Exercise material:

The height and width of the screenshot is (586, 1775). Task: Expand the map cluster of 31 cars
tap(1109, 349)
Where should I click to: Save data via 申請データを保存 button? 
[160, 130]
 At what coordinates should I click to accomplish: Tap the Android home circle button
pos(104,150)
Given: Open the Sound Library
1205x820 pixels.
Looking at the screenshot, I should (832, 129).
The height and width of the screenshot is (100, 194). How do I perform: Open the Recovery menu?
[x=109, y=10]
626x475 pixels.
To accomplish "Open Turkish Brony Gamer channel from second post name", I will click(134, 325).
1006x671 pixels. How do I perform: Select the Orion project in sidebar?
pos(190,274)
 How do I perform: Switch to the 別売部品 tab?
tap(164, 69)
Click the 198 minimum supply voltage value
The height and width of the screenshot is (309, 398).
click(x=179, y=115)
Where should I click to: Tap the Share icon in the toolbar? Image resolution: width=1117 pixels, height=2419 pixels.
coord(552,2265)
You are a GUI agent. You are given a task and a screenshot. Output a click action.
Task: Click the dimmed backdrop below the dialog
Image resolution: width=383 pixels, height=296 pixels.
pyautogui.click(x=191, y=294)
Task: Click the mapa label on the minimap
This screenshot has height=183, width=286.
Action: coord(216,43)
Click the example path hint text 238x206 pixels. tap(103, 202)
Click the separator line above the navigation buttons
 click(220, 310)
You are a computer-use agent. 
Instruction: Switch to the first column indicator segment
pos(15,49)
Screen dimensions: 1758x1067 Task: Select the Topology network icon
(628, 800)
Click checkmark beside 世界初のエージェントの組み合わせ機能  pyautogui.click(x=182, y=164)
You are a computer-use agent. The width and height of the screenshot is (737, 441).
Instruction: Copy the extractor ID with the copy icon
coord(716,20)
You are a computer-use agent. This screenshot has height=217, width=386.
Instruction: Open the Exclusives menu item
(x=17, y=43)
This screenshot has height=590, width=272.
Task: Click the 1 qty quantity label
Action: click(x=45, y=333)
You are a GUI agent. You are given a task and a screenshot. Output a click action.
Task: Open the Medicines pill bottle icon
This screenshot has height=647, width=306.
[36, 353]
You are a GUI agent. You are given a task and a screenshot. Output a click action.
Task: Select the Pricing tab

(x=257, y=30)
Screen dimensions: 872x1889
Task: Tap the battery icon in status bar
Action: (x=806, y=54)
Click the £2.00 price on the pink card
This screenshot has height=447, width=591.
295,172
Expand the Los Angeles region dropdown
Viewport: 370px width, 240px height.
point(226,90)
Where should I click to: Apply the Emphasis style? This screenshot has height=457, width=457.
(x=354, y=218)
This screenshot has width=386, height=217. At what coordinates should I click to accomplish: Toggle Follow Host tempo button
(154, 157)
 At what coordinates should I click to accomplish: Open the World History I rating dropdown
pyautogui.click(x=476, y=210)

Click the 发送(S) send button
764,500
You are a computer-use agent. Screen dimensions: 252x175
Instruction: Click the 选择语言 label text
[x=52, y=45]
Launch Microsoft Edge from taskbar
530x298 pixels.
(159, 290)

Task details: Go through the material above and return each line that holds the word "computer".

Answer space:
You are a computer-use agent. 
You are a computer-use agent. The width and height of the screenshot is (737, 441).
You are a computer-use agent. This screenshot has height=217, width=386.
You are a computer-use agent. Screen dimensions: 252x175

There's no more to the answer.